I have a language model containing a few hundred words, in arpa:
\data
ngram 1=655
ngram 2=3133
ngram 3=4482
\1-grams:
-3.4836104 0
0 -0.8111794 0
-0.93793285
-2.849284 hi -0.19547889
-2.3366103 good -0.3116794
-3.3399653 afternoon -0.13693075
-2.0126188 two -0.2772886
-2.5213206 plain -0.19897509
-2.185633 bagel -0.4087109
-2.5213206 toasted -0.40743655
…
by which the word sequence “would you like to try our strudel for twenty five cents” is possible. However the final output is not what I expected if language model is used in traditional way.
Here is detailed process:
(1) Building language model -
./lmplz --text corpus.txt --arpa corpus.arpa --o 3
./build_binary -T -s corpus.arpa lm.binary
(2) Building trie -
./generate_trie models/alphabet.txt lm.binary corpus.txt trie
(in the building trie step, alphabet.txt is the original file from Deepspeech release, lm.binary and corpus.txt are my own files from step (1), and trie is the generated new file)
(3) run deepspeech (wave file says “would you like to try our strudel for twenty five cents?”) -
(3.1) First, use my language model with Deepspeech’s original acoustic model (the .pb file) -
deepspeech models/output_graph.pb test13.wav models/alphabet.txt ./lm.binary ./trie
output :
Loading model from file models/output_graph.pb
Loaded model in 0.204s.
Loading language model from files ./lm.binary ./trie
Loaded language model in 0.004s.
Running inference.
would you like to trialastruodle for twenty five cents
Inference took 5.162s for 4.057s audio file.
(3.2) Then use everything of Deepspeech
deepspeech models/output_graph.pb test13.wav models/alphabet.txt models/lm.binary models/trie
output:
Loading model from file models/output_graph.pb
Loaded model in 0.223s.
Loading language model from files models/lm.binary models/trie
Loaded language model in 1.092s.
Running inference.
would i like to trialastruodlefortwentyfvecents
Inference took 5.141s for 4.057s audio file.

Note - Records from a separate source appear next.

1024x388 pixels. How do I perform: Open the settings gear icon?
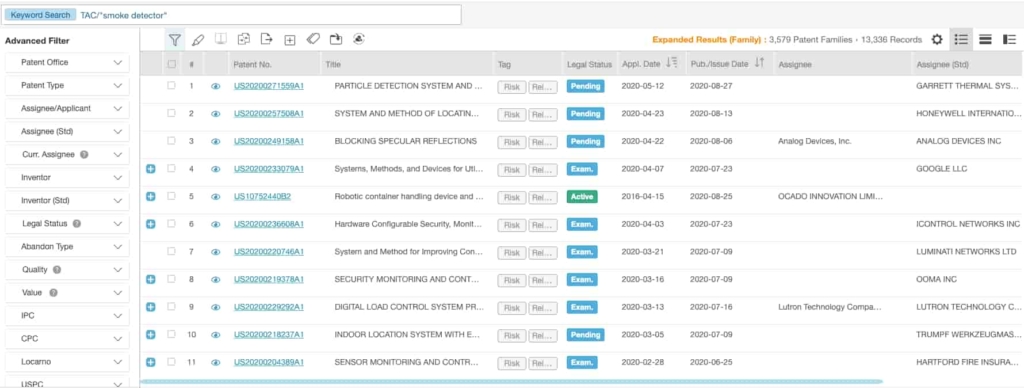pos(936,39)
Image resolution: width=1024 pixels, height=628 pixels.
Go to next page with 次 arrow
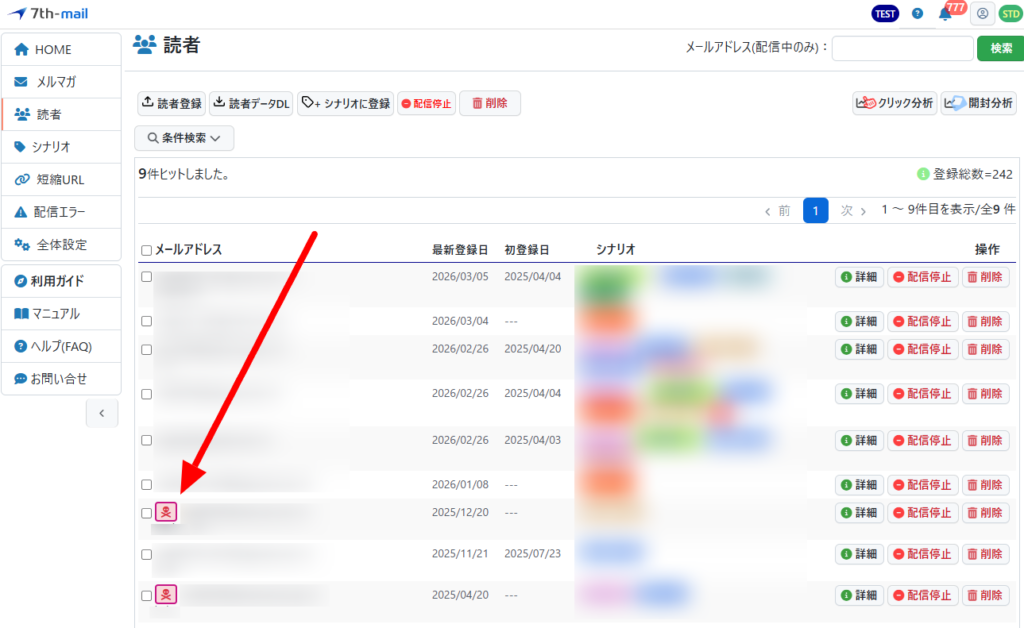click(x=852, y=211)
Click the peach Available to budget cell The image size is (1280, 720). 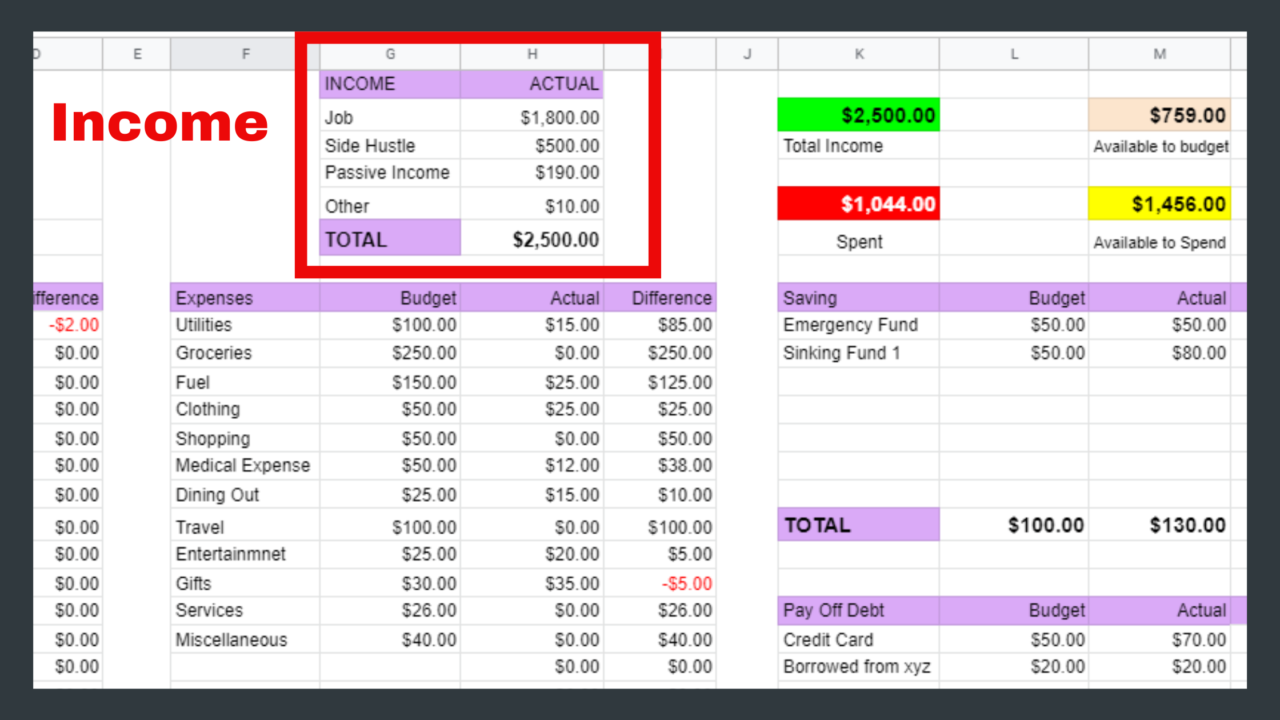[1159, 114]
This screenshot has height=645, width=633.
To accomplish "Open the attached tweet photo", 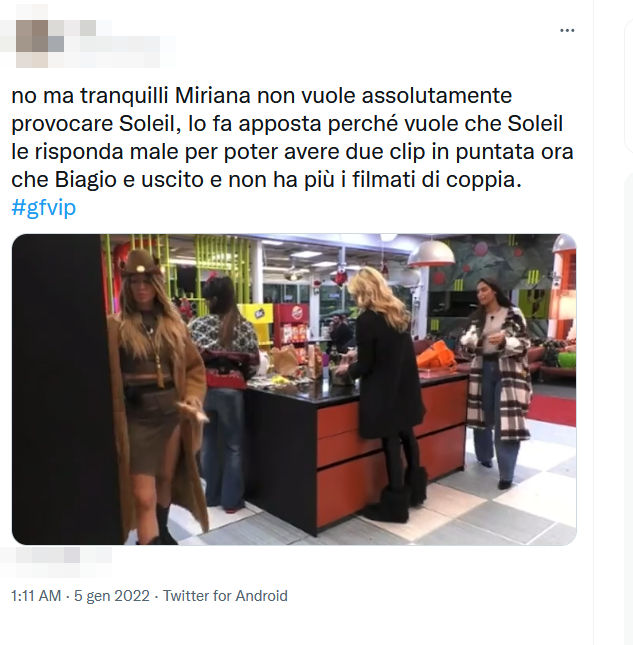I will click(x=294, y=390).
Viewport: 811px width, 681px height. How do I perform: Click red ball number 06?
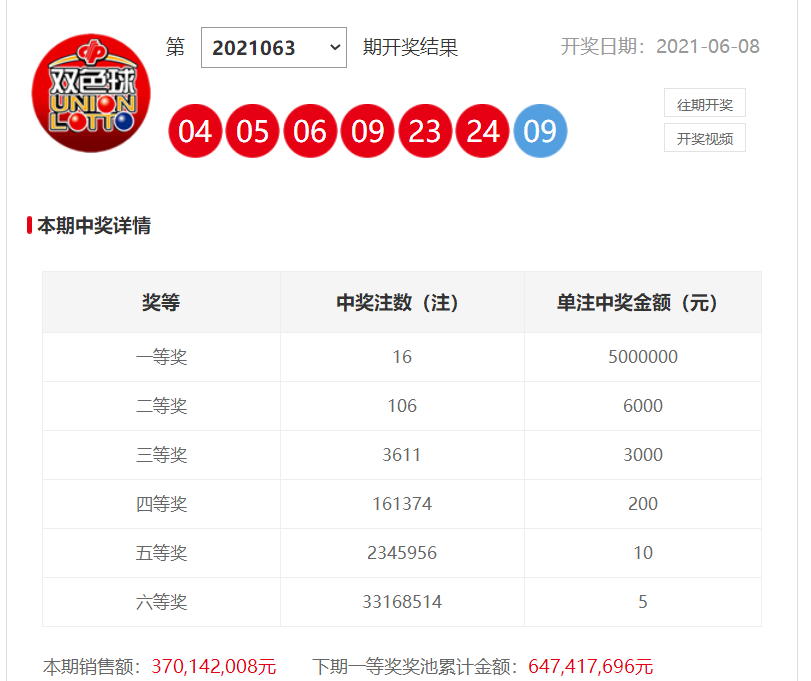[310, 131]
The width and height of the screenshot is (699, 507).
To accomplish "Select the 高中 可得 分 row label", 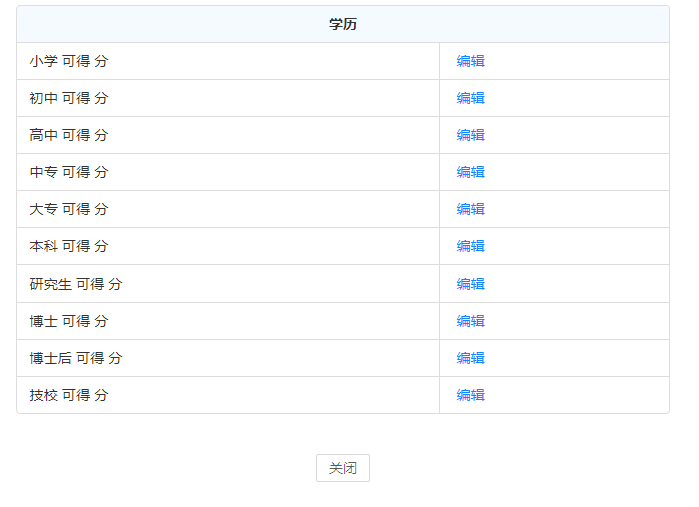I will pos(69,135).
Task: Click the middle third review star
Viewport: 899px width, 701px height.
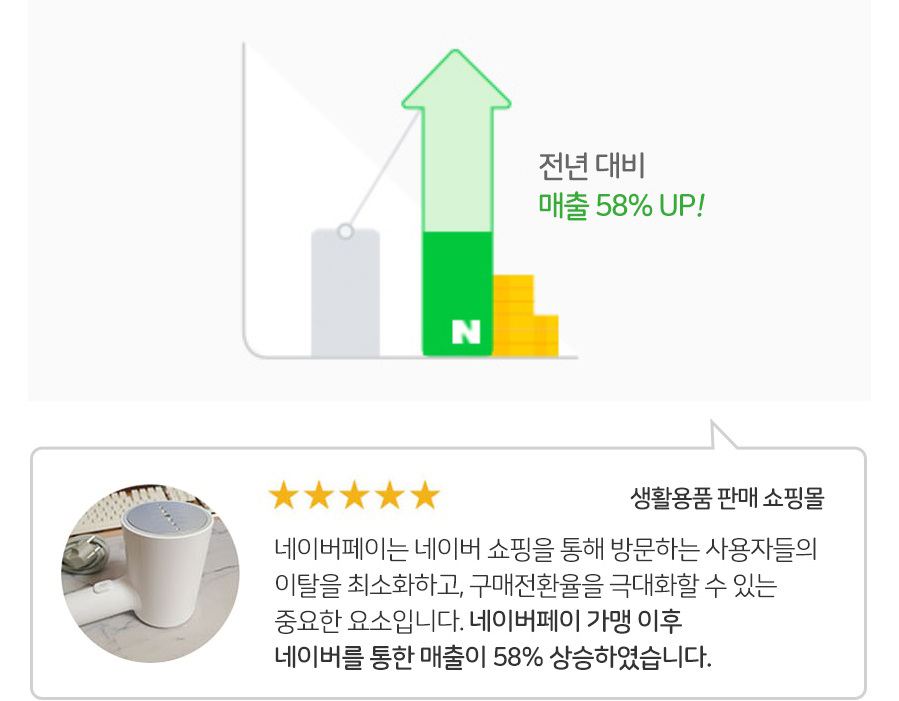Action: (x=355, y=494)
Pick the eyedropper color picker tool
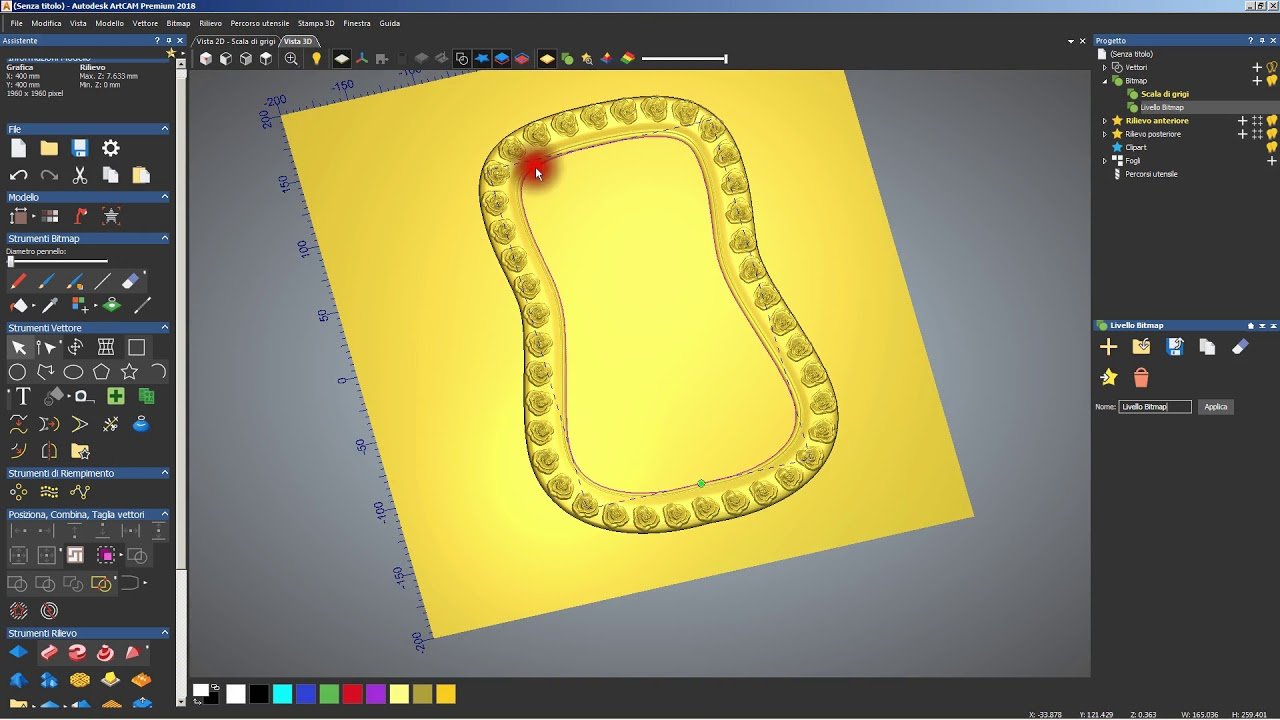 coord(49,306)
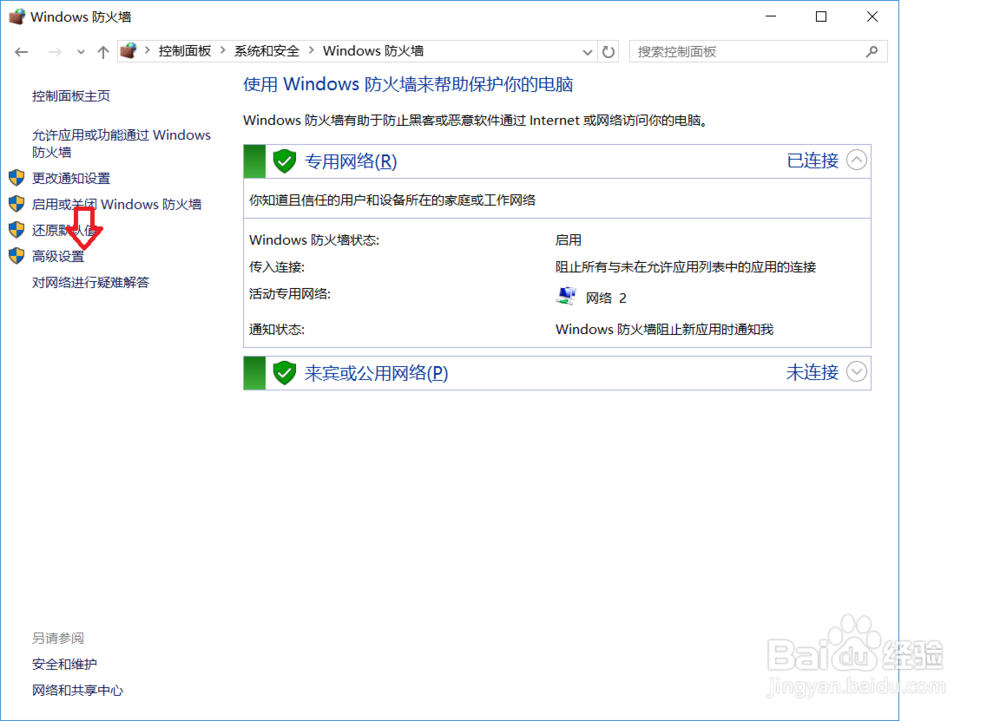The width and height of the screenshot is (1000, 721).
Task: Click the refresh icon in the address bar
Action: [609, 51]
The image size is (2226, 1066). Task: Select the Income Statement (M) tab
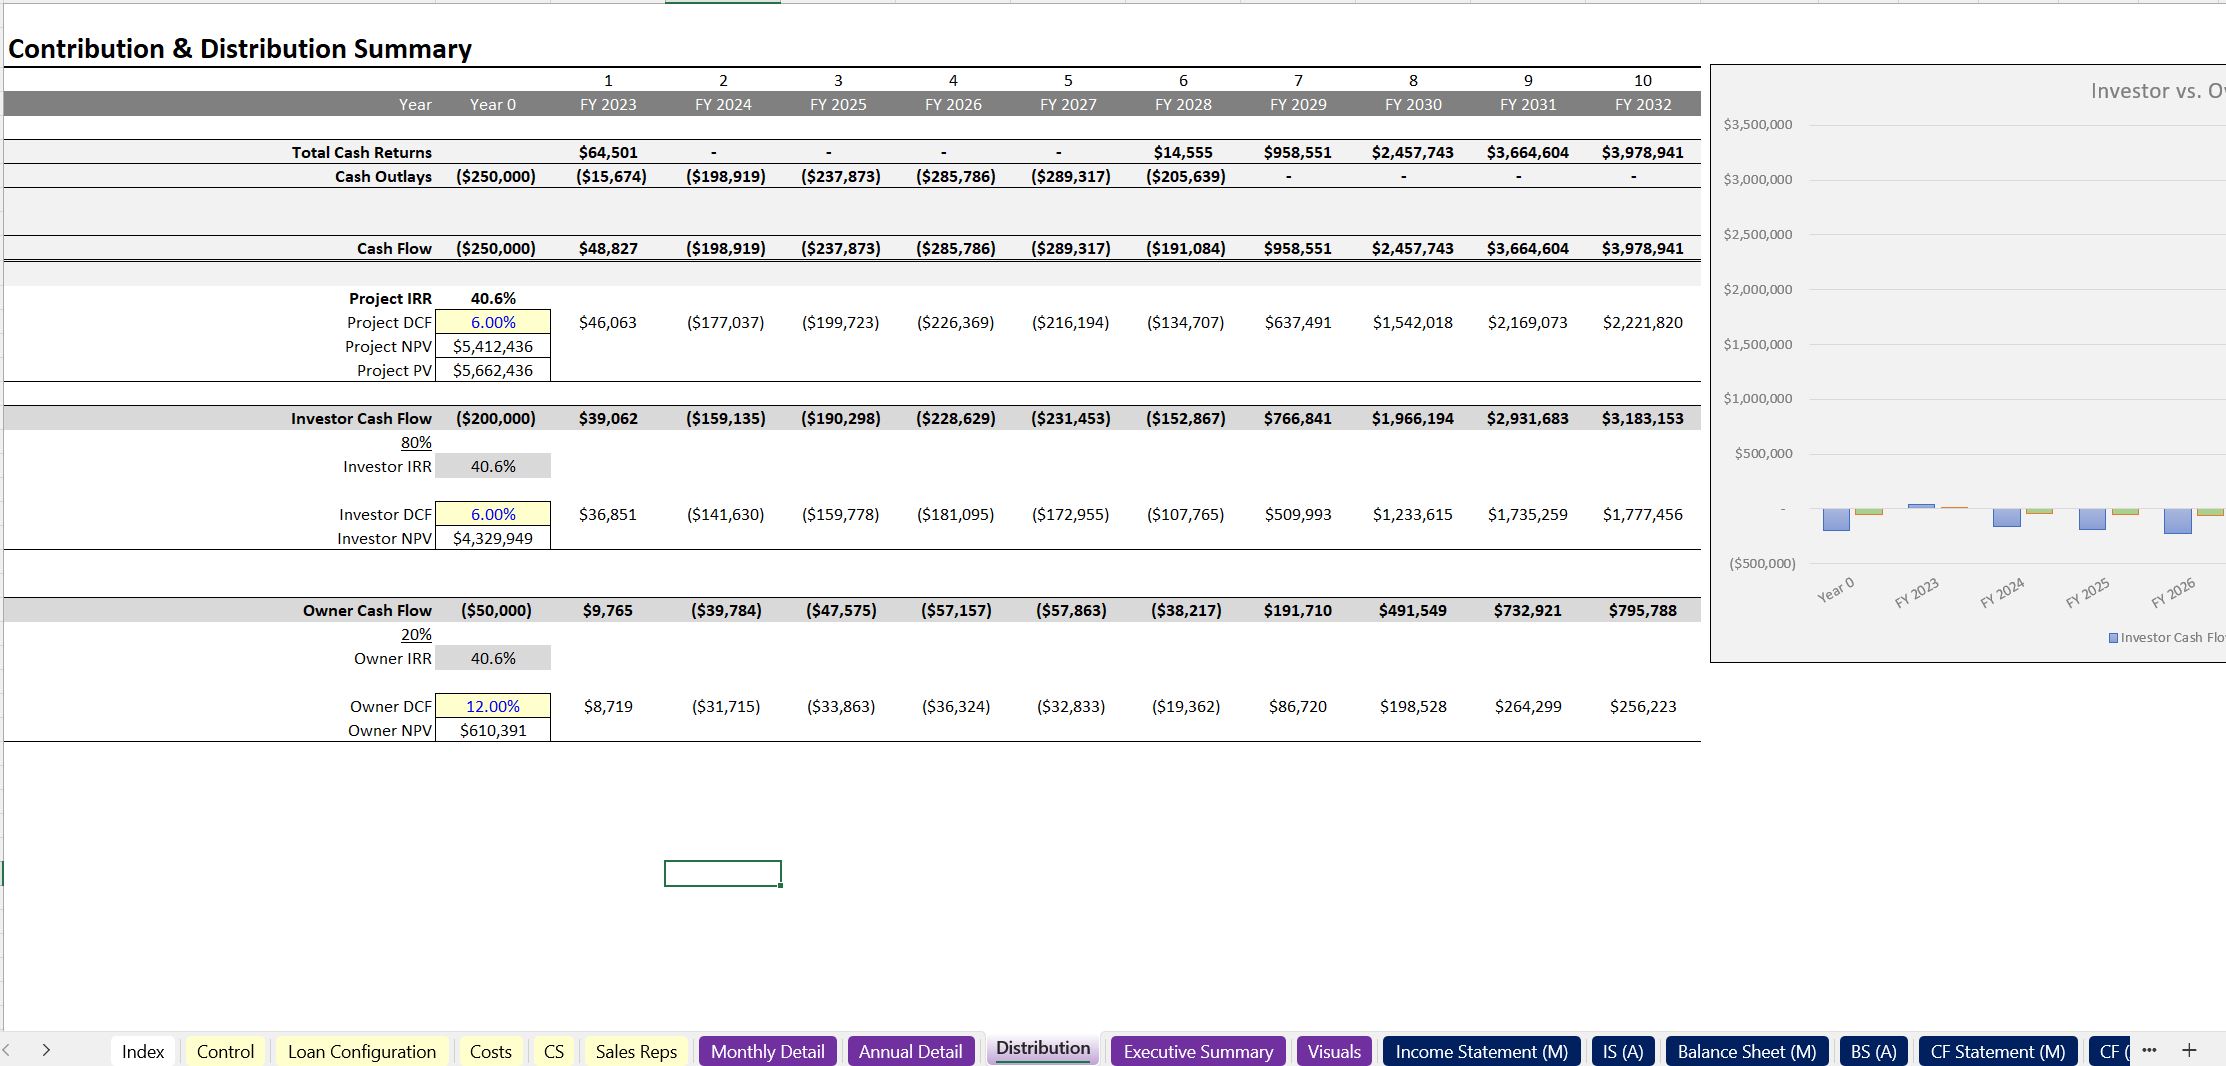click(1481, 1051)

(deepspeech-venv)jeremy@levono:~/DeepSpeech$
Now from the output of both runs:
would you like to trialastruodle for twenty five cents
would i like to trialastruodlefortwentyfvecents
Deepspeech seems to use the language model in a way different from the traditional way: the letter sequence such as " trialastruodle" has only rough similarity to what should be the word sequence “try our strudel” which is what the language model contains. It seems that after the neural network generates letter sequences, language model definitely is used to do a second layer processing, so that we can see the results above are different due to the use of different language models. My question is why the strange letter sequence are still there?